▶ _Activity_
Go to the line containing "You are a computer-use agent." and retype it and every later line exactly as written, up to the last line of the entries. Keep pictures out.

▶ _Exercise material_
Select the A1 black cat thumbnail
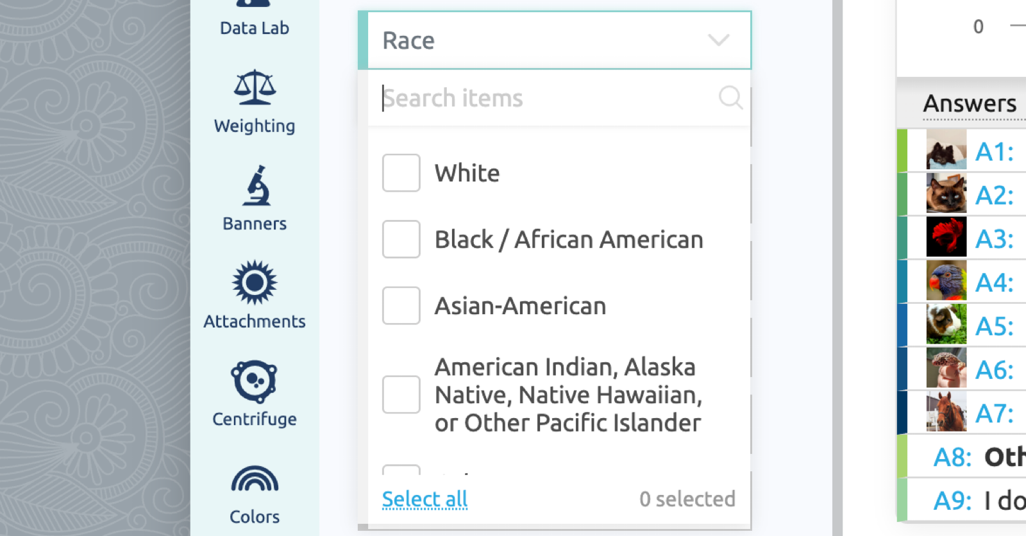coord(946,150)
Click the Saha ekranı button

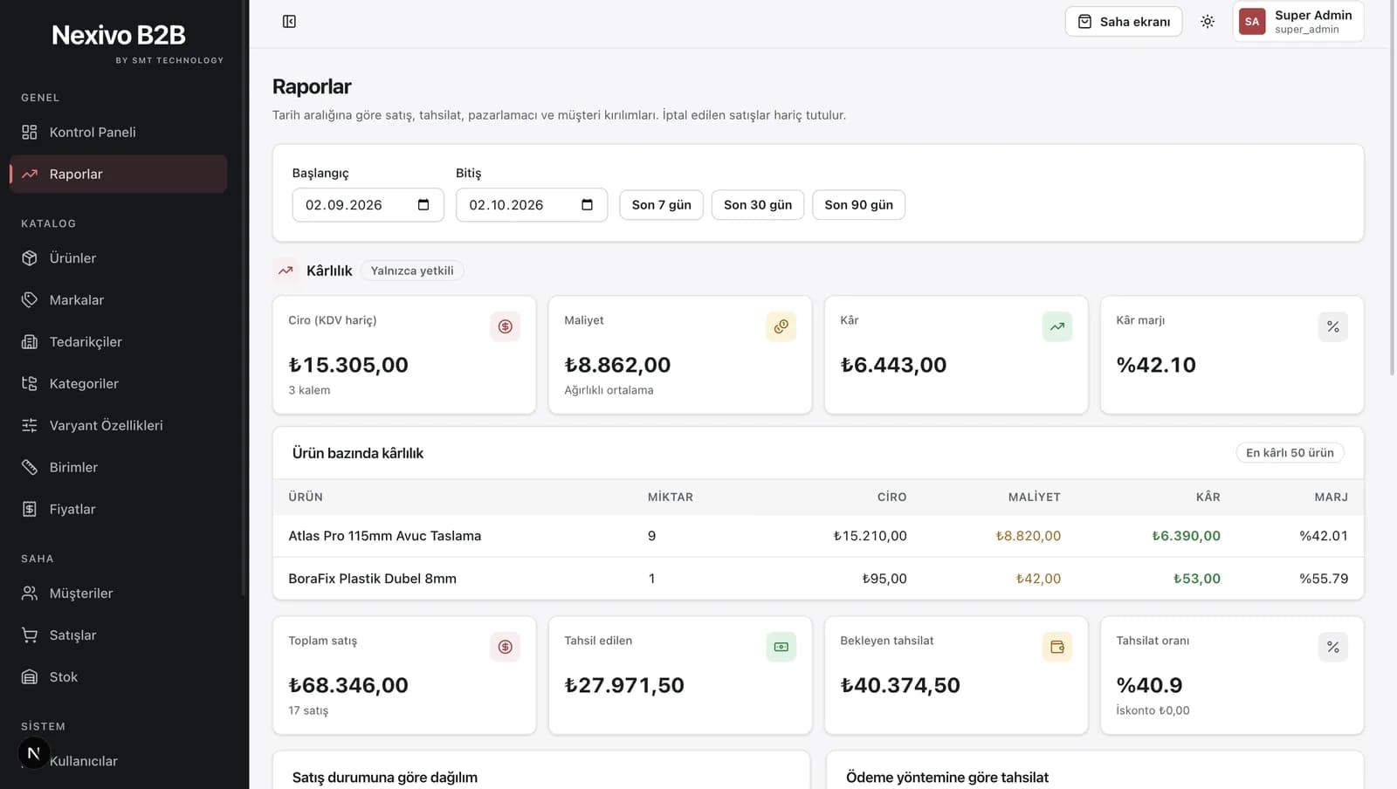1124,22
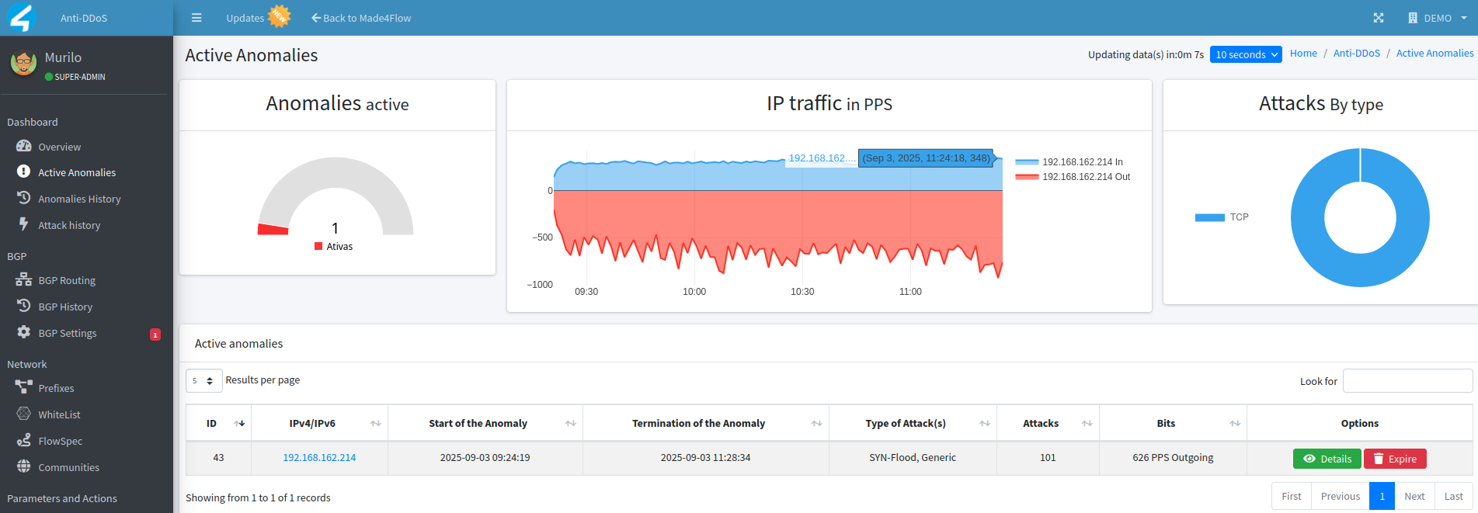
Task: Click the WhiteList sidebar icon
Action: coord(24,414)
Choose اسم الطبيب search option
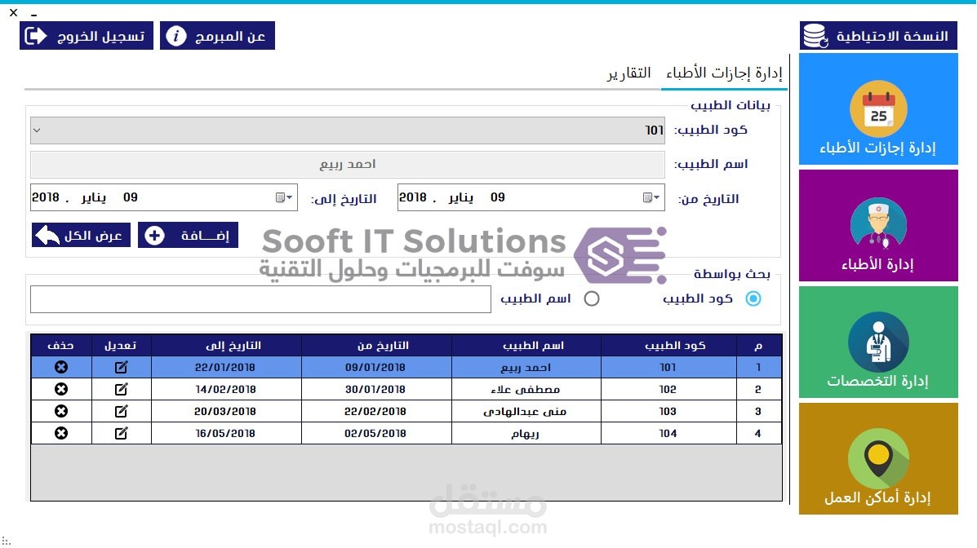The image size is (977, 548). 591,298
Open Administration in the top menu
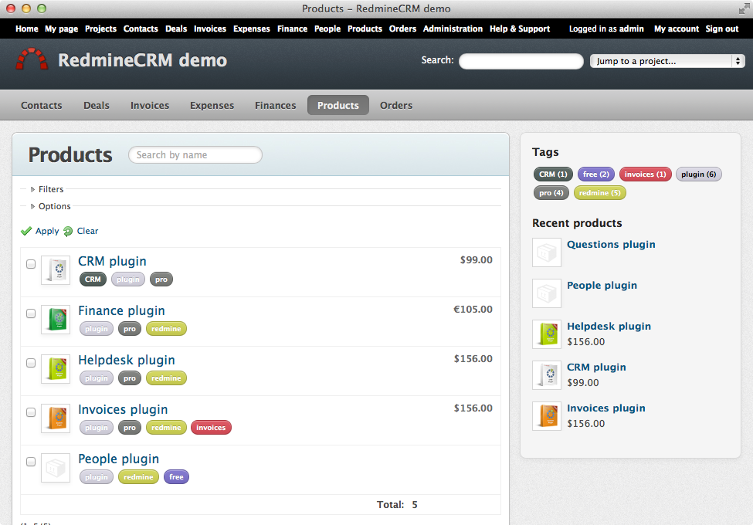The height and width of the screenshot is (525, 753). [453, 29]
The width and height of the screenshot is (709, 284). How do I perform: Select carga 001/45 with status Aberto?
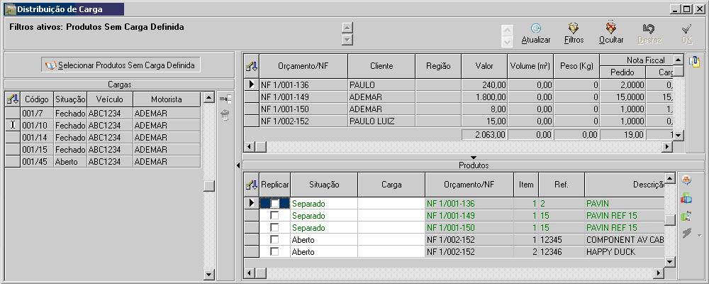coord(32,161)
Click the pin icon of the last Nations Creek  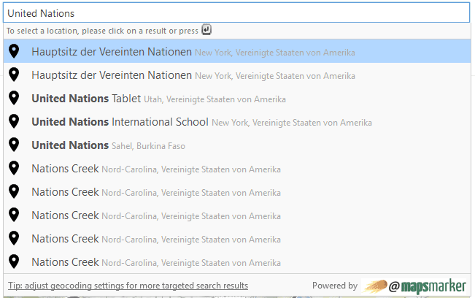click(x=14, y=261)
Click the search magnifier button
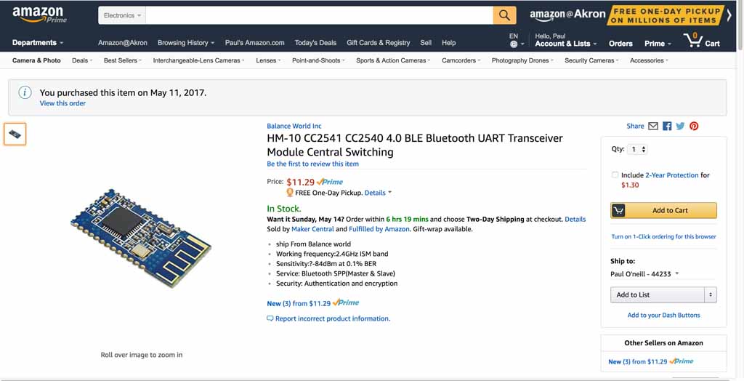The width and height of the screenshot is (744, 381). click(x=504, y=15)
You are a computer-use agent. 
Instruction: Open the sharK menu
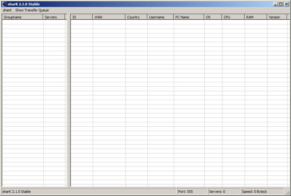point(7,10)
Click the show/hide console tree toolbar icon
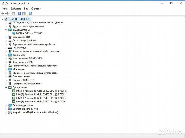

▶ _Task response_
You are a computer-use agent. 
Instruction: Open the sharK menu
point(7,10)
Click the show/hide console tree toolbar icon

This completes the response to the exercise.